*** Dataset entries

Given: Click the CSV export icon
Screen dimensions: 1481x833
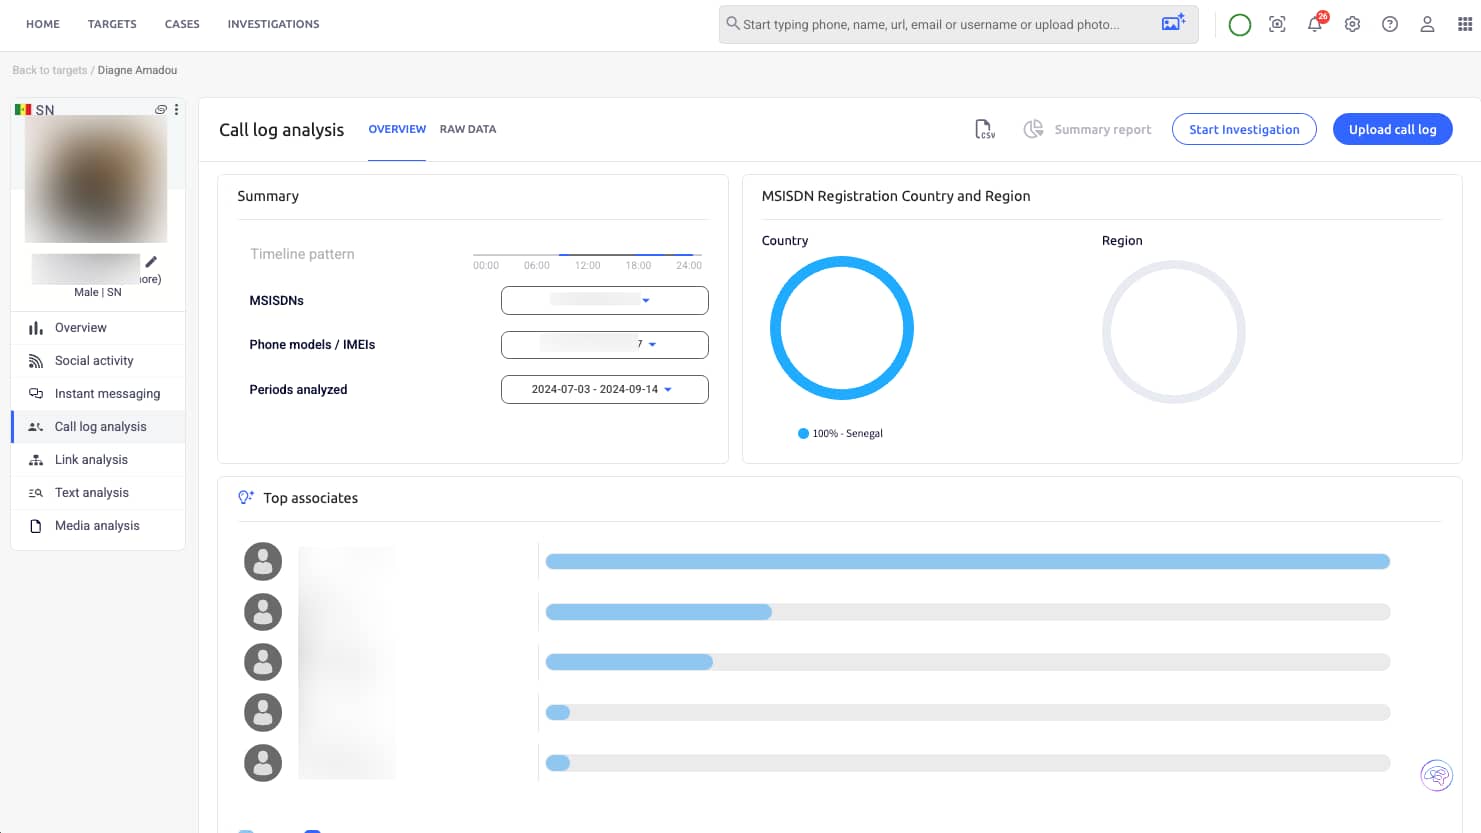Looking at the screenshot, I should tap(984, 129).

******
*** Dataset entries

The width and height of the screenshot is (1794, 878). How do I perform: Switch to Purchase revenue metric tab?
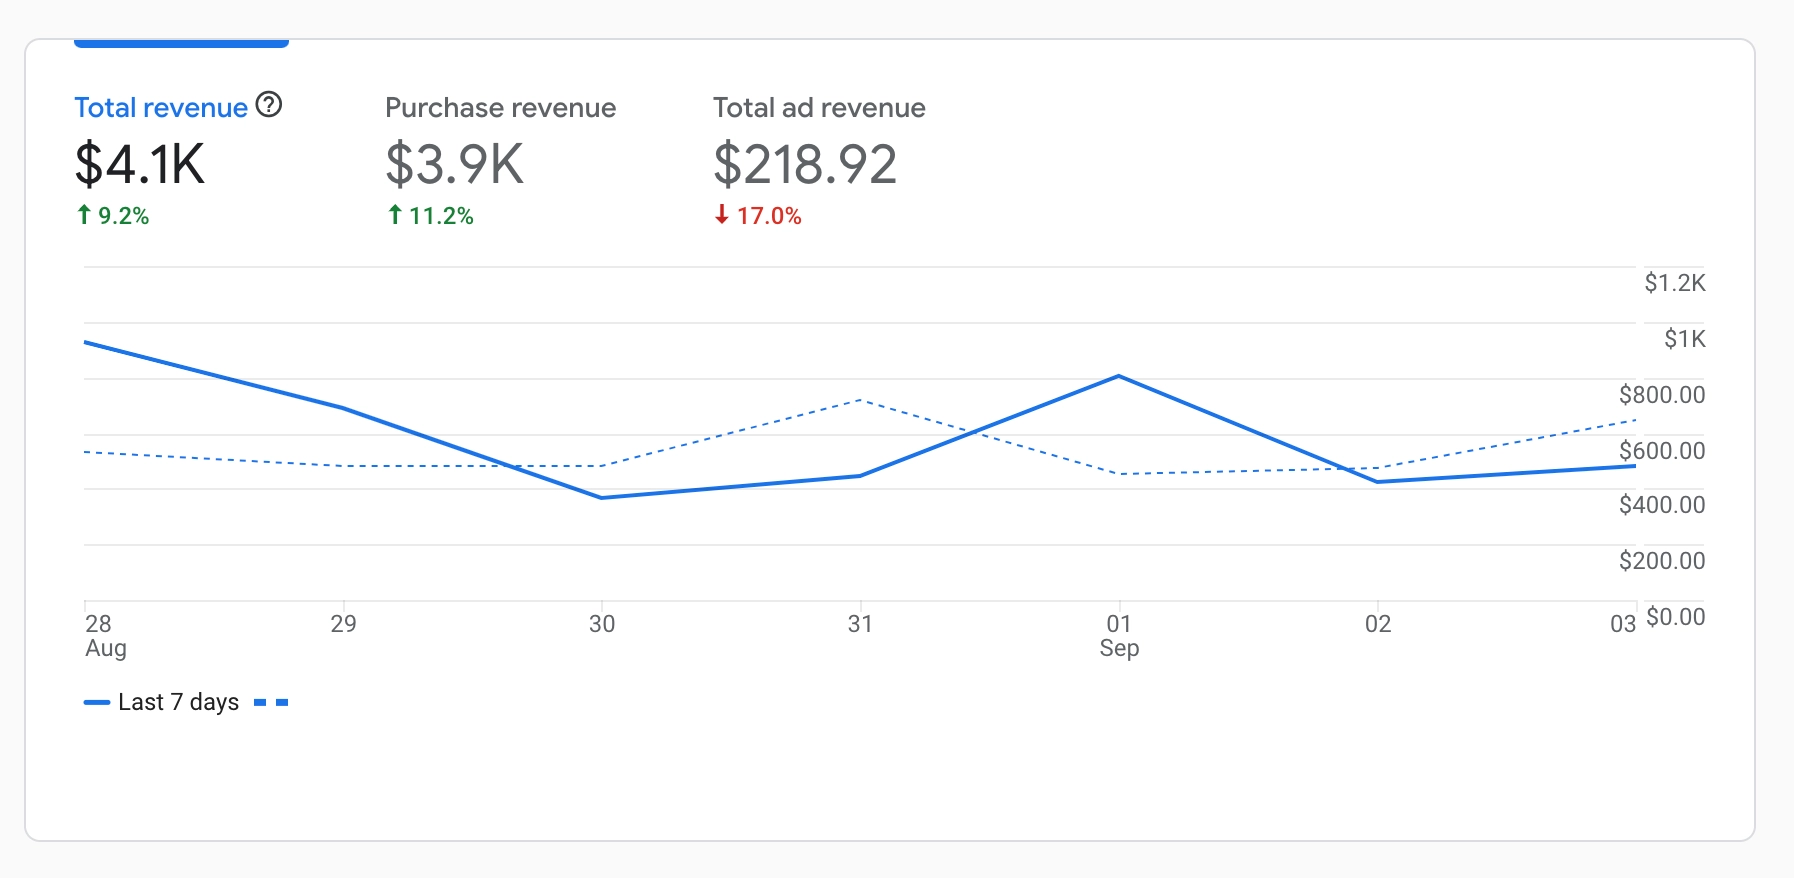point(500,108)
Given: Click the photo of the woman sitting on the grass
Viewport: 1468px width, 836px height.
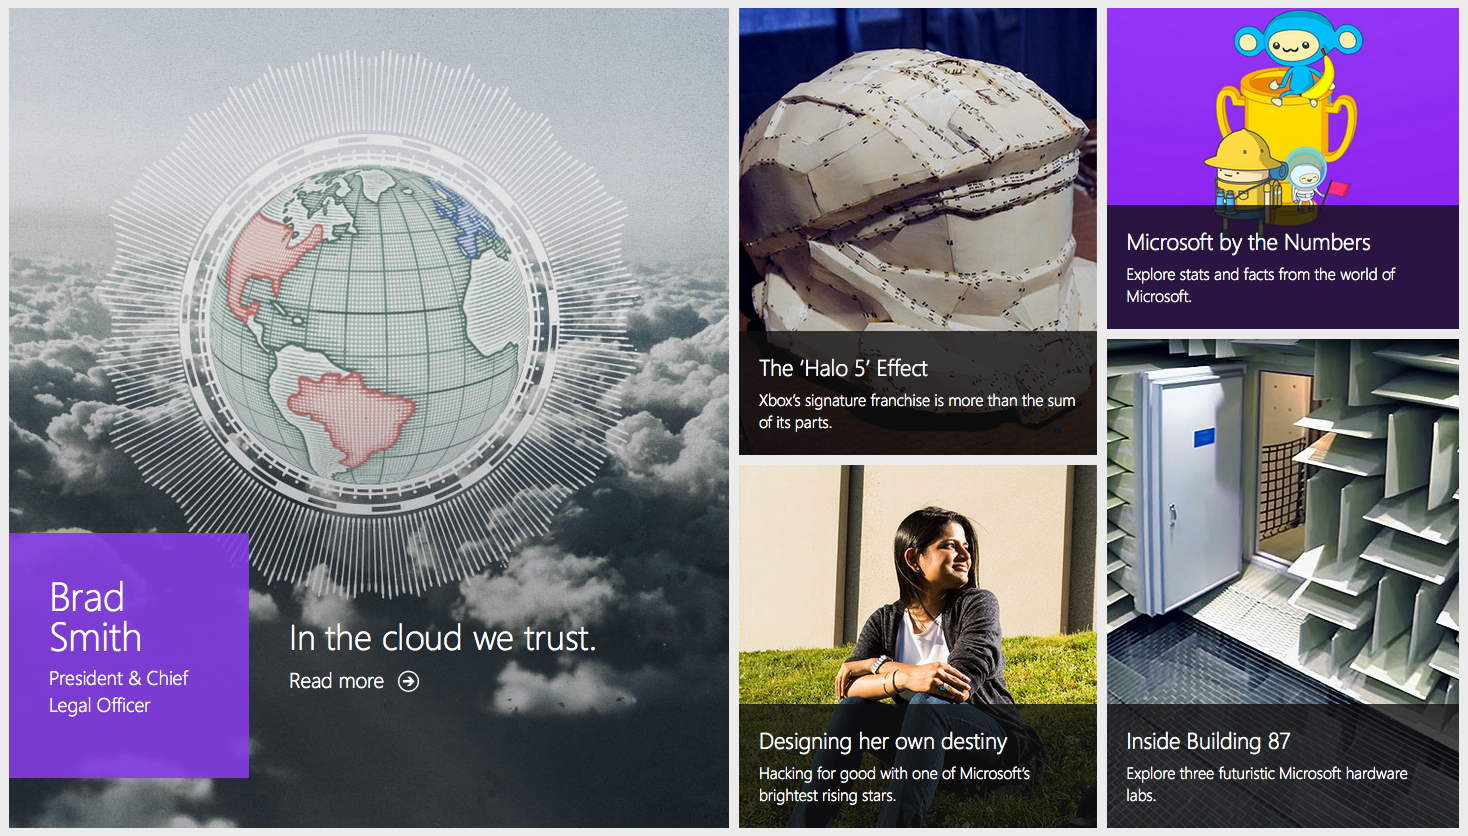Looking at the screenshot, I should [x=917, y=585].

******

- Task requirements -
Write out the part that opens with the line containing "Given: Click the CSV export icon" and closes with the line containing "Looking at the screenshot, I should tap(984, 129).", swapping "CSV" for "PDF" and keeping everything else the same. Leave the pictures out.

- Full response -
Given: Click the PDF export icon
Screen dimensions: 1481x833
Looking at the screenshot, I should tap(984, 129).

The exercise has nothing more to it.